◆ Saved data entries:
-------------------------

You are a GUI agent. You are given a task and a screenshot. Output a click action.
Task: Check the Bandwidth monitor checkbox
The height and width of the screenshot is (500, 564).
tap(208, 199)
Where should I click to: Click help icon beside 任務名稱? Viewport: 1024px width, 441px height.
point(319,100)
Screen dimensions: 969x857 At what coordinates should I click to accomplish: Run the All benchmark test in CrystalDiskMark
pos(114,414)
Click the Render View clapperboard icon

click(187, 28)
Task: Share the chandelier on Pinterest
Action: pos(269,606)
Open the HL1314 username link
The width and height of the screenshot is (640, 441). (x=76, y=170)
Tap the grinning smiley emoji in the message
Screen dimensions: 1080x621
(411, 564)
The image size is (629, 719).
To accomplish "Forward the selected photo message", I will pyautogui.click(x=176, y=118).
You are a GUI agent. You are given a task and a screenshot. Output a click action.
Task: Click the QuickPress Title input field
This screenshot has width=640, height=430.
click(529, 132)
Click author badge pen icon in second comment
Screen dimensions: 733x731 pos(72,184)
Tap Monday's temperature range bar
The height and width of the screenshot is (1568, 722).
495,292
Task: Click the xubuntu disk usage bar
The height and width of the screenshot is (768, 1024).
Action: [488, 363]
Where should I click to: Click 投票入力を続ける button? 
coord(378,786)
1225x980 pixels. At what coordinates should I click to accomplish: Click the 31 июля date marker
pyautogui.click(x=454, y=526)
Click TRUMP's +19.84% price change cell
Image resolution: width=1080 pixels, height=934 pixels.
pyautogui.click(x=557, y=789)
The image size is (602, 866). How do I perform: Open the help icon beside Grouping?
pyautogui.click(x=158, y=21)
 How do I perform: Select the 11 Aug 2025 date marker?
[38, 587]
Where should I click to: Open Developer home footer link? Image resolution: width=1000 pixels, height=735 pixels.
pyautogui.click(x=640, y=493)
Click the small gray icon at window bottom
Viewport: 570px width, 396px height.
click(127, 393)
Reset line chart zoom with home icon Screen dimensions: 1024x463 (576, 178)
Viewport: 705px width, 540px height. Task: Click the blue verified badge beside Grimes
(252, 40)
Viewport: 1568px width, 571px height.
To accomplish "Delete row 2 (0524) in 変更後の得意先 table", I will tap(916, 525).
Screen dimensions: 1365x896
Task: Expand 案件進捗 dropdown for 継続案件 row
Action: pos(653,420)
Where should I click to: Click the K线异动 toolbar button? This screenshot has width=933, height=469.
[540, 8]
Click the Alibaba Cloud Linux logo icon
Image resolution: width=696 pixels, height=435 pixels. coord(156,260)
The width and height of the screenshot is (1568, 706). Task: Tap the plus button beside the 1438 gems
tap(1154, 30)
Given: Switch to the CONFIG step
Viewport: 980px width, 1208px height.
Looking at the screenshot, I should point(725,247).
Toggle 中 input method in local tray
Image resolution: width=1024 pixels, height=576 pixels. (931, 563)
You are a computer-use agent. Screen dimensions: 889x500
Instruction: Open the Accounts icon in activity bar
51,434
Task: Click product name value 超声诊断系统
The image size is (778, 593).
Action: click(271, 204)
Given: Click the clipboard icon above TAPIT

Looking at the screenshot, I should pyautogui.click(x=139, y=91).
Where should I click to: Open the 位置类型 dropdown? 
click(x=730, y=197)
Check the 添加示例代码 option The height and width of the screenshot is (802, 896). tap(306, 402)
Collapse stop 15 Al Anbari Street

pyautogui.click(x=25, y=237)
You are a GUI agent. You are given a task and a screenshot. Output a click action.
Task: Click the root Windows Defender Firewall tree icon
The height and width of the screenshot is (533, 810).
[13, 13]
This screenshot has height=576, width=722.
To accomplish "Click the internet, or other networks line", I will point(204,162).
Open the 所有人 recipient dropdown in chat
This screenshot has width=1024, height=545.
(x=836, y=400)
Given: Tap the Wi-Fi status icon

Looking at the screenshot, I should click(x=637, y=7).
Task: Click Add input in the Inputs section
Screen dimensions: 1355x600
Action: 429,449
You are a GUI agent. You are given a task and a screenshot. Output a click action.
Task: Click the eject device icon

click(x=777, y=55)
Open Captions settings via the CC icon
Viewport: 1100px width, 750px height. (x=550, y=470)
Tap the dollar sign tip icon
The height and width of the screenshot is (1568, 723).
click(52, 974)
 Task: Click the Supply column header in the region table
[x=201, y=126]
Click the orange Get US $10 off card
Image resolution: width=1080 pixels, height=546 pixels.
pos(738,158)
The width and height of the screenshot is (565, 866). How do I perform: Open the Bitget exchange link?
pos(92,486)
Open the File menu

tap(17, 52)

-------------------------

◆ Try it:
Beginning with the line above that contains "The height and width of the screenshot is (500, 564).", copy each line exactly up to and including the line that contains "Task: Click the xubuntu disk usage bar", and go no further.

◆ Written reply:
The height and width of the screenshot is (500, 564).
tap(208, 199)
Where should I click to: Click help icon beside 任務名稱? Viewport: 1024px width, 441px height.
point(319,100)
Screen dimensions: 969x857 At what coordinates should I click to accomplish: Run the All benchmark test in CrystalDiskMark
pos(114,414)
Click the Render View clapperboard icon

click(187, 28)
Task: Share the chandelier on Pinterest
Action: pos(269,606)
Open the HL1314 username link
The width and height of the screenshot is (640, 441). (x=76, y=170)
Tap the grinning smiley emoji in the message
Screen dimensions: 1080x621
(411, 564)
The image size is (629, 719).
To accomplish "Forward the selected photo message", I will pyautogui.click(x=176, y=118).
You are a GUI agent. You are given a task and a screenshot. Output a click action.
Task: Click the QuickPress Title input field
This screenshot has width=640, height=430.
click(529, 132)
Click author badge pen icon in second comment
Screen dimensions: 733x731 pos(72,184)
Tap Monday's temperature range bar
The height and width of the screenshot is (1568, 722).
495,292
Task: Click the xubuntu disk usage bar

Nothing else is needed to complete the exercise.